Blijft de vader zijn gezag uitoefenen, ondanks zijn verlies van autoriteit, dan bezondigt hij zich aan paternalisme. De vaders die zich daarentegen schikken in het machtsverlies, verdelen zich over twee groepen: ofwel laten ze het afweten en vluchten ze weg, ofwel worden zij een tweede moeder (‘nieuwe man’).

De psychotherapie, als instrument om afwijkend gedrag weg te werken en dus om te disciplineren, is ten prooi gevallen aan een vrijemarktlogica. De patiënt wordt gediagnosticeerd zonder rekening te houden met zijn maatschappelijke context en vervolgens bedolven onder de pillen.

De teloorgang van de  politieke macht werd ingezet met de Eerste Wereldoorlog. Steeds meer wordt de relatie tussen burger en overheid sindsdien gekenmerkt door wantrouwen. De overheid wordt ontmanteld, op den duur wordt alles overgelaten aan het privaat initiatief en dus aan winstbejag.

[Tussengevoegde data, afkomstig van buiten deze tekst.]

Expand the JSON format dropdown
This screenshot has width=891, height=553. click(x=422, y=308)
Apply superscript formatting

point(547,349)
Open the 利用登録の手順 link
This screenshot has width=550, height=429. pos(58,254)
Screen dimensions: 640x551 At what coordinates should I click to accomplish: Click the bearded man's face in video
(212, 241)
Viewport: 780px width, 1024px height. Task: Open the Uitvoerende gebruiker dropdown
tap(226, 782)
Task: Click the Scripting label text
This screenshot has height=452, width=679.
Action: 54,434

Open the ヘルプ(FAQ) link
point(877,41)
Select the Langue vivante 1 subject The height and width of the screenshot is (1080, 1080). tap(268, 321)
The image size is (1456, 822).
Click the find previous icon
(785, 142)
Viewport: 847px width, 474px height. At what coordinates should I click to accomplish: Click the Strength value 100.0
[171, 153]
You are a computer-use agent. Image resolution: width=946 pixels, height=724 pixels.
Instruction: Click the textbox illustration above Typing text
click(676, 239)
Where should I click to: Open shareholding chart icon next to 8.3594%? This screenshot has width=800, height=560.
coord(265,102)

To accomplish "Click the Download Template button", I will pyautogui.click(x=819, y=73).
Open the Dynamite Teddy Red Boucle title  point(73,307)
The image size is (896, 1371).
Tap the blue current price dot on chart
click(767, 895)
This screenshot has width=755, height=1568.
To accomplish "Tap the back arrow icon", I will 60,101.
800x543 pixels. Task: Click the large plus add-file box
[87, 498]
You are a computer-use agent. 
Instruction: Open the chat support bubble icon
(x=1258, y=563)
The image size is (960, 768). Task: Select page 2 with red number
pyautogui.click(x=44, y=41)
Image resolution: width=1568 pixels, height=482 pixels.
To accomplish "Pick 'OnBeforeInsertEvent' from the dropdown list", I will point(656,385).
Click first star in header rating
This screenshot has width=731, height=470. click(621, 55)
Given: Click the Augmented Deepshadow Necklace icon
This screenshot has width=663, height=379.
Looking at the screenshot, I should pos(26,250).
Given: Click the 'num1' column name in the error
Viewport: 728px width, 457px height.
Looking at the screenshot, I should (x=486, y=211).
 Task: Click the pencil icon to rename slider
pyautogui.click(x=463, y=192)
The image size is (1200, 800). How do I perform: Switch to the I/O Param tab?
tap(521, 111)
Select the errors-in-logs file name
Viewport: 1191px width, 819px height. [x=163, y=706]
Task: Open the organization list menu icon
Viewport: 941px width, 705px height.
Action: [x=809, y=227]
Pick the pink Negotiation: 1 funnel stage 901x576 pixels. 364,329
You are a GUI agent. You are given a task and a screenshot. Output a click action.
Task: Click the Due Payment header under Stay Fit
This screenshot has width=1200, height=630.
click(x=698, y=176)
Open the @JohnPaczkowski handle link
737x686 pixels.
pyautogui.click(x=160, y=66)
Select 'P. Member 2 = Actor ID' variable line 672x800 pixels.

Verhaeghe concentreert zich in zijn boek op de politiek. De verticaal georganiseerde machtsuitoefening, die we de voorbije eeuwen in zijn patriarchale vorm hebben gekend, heeft afgedaan. Niemand hecht nog geloof aan de onvermijdelijk externe legitimatie ervan: God of Vaderland, natiestaat, ras of volk. Politici die wél nog een dergelijke legitimatie naar voren schuiven, bouwen op een autoriteitsmodel uit het verleden. Zij induceren angst omdat het anders niet meer werkt. Als externe legitimering voeren zij nu cijfers aan. ‘Meten is weten.’ Alles valt te onderzoeken, alles valt te bewijzen. Voor studiebureaus en managementgoeroes – specialisten in gebakken lucht – zijn gouden tijden aangebroken. Vermarkting, managementdenken en regulitis verdringen de normen en waarden die gebaseerd zijn op het minder eendimensionale en dus rijkere en realistischere mensbeeld van weleer. De misvatting dat economie een exacte wetenschap is, draagt bij tot de verdringing van elke ideologie die op moraliteit is gebaseerd. De massa, die in de ogen van de old school-politicus uiteraard dom is, wordt paternalistisch bejegend en, jawel, dom gehouden. Kritiek wordt steeds minder geduld, gehoorzaamheid wordt afgedwongen. Aangezien dat niet meer kan met behulp van God of Kerk, moet het maar met machtsvertoon, meer blauw op straat, GAS-boetes…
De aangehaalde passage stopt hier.